Published on October 1, 2019, at 6:30 p.m.
by Ally Denton.
“Oh, I see. You think this has nothing to do with you. … But what you don’t know is that that sweater is not just blue, it’s not turquoise, it’s not lapis, it’s actually cerulean. You’re also blindly unaware of the fact that in 2002, Oscar de la Renta did a collection of cerulean gowns. … Then it filtered down through the department stores and then trickled on down into some tragic ‘casual corner’ where you, no doubt, fished it out of some clearance bin. … [S]o it’s sort of comical how you think that you’ve made a choice that exempts you from the fashion industry when, in fact, you’re wearing a sweater that was selected for you by the people in this room.”
The quintessential blue sweater scene from the 2006 movie “The Devil Wears Prada” created buzz about trend predictions and the trickle-down theory in fashion. Many viewers wondered if their choices were predetermined by fashion head honchos like the iconic character Miranda Priestly. Although “The Devil Wears Prada” screenwriter said the scene was mostly fabricated, the monologue parallels how influential color trends are in multiple industries (Grazia).
Back in 2016, “millennial pink” dominated fashion, beauty and branding — a direct correlation to the influence of Pantone’s Color of the Year Rose Quartz. This whimsical shade of pink infiltrated every industry. It dominated in beauty with Glossier’s minimalistic packaging and appeared on multiple album covers, notably The 1975, Mac Miller and Flume. According to Pantone, the Rose Quartz color paired with Serenity Blue “demonstrates an inherent balance between a warmer embracing rose tone and the cooler tranquil blue, reflecting connection and wellness as well as a soothing sense of order and peace.”
Every year the Pantone Color Institute examines color influences all over the world, looking at pop culture, art, fashion and much more. Pantone’s color choice influences products and consumers’ purchasing decisions across various industries. It pays attention to colors that appear in brand campaigns as a sign of a shade’s prominence.

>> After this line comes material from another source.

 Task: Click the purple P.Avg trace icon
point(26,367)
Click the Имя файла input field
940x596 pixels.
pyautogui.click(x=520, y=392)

For example, Pantone pointed to Apple’s release of a coral iPhone XR in late 2018 and Airbnb’s coral-heavy “Belong Anywhere” campaign.
The 2019 Color of the Year is Living Coral, a vibrant and energizing hue. Resembling thriving underwater reefs and sunset-splashed skies, this year’s shade is inviting and warm. The executive director at the Pantone Color Institute said, “The humanizing and heartening qualities displayed by the convivial PANTONE Living Coral hit a responsive chord.” Consumers are looking for genuine and captivating experiences that emphasize connection. This desire for intimacy is a response to the oversaturation of digital technology and social media (Pantone).
In addition, this color plays into the importance of environmental awareness in today’s society. Laurie Pressman, the vice president of the Pantone Color Institute, said, “Just as coral reefs are a source of sustenance and shelter, we see this color giving us assurance and buoyancy in an environment that’s been continuously shifting for 10 years.”
Living Coral has permeated various industries so far in 2019, noticeably popping up at this year’s New York Fashion Week. Marc Jacobs debuted multiple coral-hued items, such as a stunning feather coat and playful ruffled dress. Multiple celebrities have sported Marc Jacobs’ Living Coral items — like Kacey Musgraves in a coral-hued feather set on the Glamour cover and Vanessa Hudgens at the premiere of her movie “Second Act.”
Pantone partnered with numerous brands to create coral-central lines. Butter LONDON released a makeup line starring coral lip shades and nail polishes. BrownTrout Publishers similarly collaborated with Pantone creating colorful planners and journals. Living Coral dominated interior design collections as well as graphic design trends.
So maybe Miranda Priestly’s infamous speech was made up — but she spoke a major truth about the influence of trend predictions. Next time you’re out shopping, look around at the colors popping up in campaigns and in new season collections.
But remember — it’s not just peach, it’s not sunset orange, it’s not light pink … it’s actually Living Coral. And no, they aren’t the same.